Traits	Chl b	Chl ab	β-Cyanins	β-Xanthins	Betalains	β-Carotene	Vitamin C	TP	TF	RSC (DPPH)	RSC (ABTS+)
Chlorophyll a	0.86 **	0.92 **	0.89 **	0.85 **	0.82 **	−0.73 *	−0.015	0.77 *	0.75 *	0.86 **	0.86 **
Chlorophyll b		0.85 **	0.77 **	0.85 **	0.86 **	−0.67	−0.018	0.72 *	0.74 *	0.84 **	0.84 **
Chlorophyll ab			0.72 *	0.76 *	0.83 **	−0.76*	−0.014	0.75 *	0.82 **	0.73 *	0.85 **
β-cyanins				0.87 **	0.96 **	−0.75 *	−0.116	0.76 *	0.81 **	0.88 **	0.87 **
β-xanthins					0.95 **	−0.86 **	−0.123	0.74 *	0.72*	0.76 *	0.83 **
Betalains						−0.88 **	−0.129	0.86 **	0.77*	0.84 **	0.88 **
β-Carotene							0.73*	0.82 **	0.88 **	0.86 **	0.85 **
Vitamin C								0.74 *	0.86 **	0.85 **	0.86 **
TP									0.84 **	0.82 **	0.92 **
TF										0.86 **	0.86 **
RSC (DPPH)											0.95 **

Chl b, chlorophyll b; TP, total polyphenol content; TF, total flavonoid content; RSC, radical scavenging capacity; total antioxidant capacity; Chl ab, chlorophyll b; *, **, significant at 5% and 1% level.

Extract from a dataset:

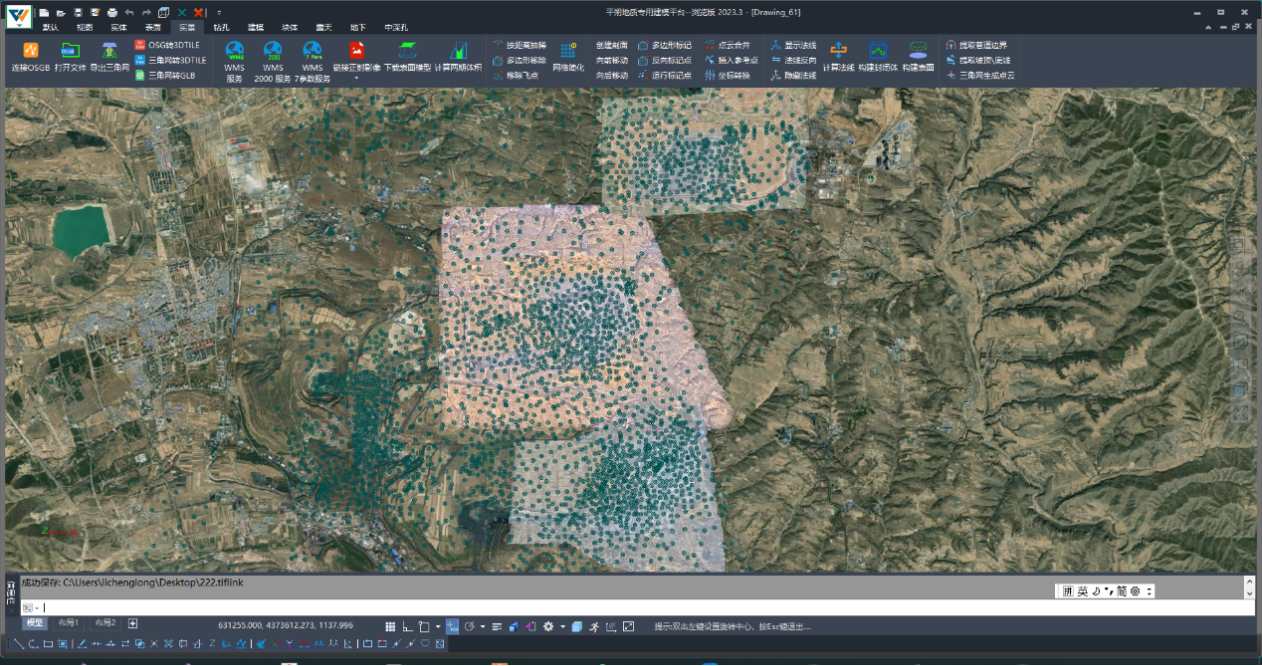Show normals with 显示法线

Phytochemicals and pigments including β-carotene, TP, ascorbic acid, and TF had intense AP, as these showed significant associations with RSC (DPPH) and RSC (ABTS+).

4. Conclusions

The selected accessions of two underutilized species demonstrated leafy vegetables as abundant sources of K, Fe, Mn, Ca, dry matter, Cu, Zn, protein, Mg, dietary fiber, and carbohydrates. It is an excellent origin of antioxidant pigments and phytochemicals, including TP, β-carotene, TF, ascorbic acid, and antioxidants. The accessions of A. tricolor had abundant phytochemicals and RSC, including considerable proximate, pigments, and nutraceuticals compared to the accessions of A. lividus. The interrelationship exposed that phytochemicals and pigments of leafy vegetable amaranth accessions confirmed good RSC of 2,2-azino-bis(3-ethylbenzothiazoline-6-sulfonic acid) and 2,2-Diphenyl-1-picrylhydrazyl equivalent to Trolox. Although A. tricolor and A. lividus are underutilized, these are promising leafy vegetables. Enormous bioactive phytochemicals and antioxidants of A. tricolor and A. lividus enable growing them as preferable cultivars, and they can be used in the daily diet as fresh salad, boiled, leafy vegetables, and other culinary dishes. Based on their nutritional status, they are comparable to spinach, and can be grown throughout the year, including a gap period of leafy vegetables in summer. They are a potential source of nutritional value, antioxidant phytopigments, β-carotene, ascorbic acid, phenolics, flavonoids, and antioxidants in our daily diet to accomplish nutritional and antioxidant sufficiency.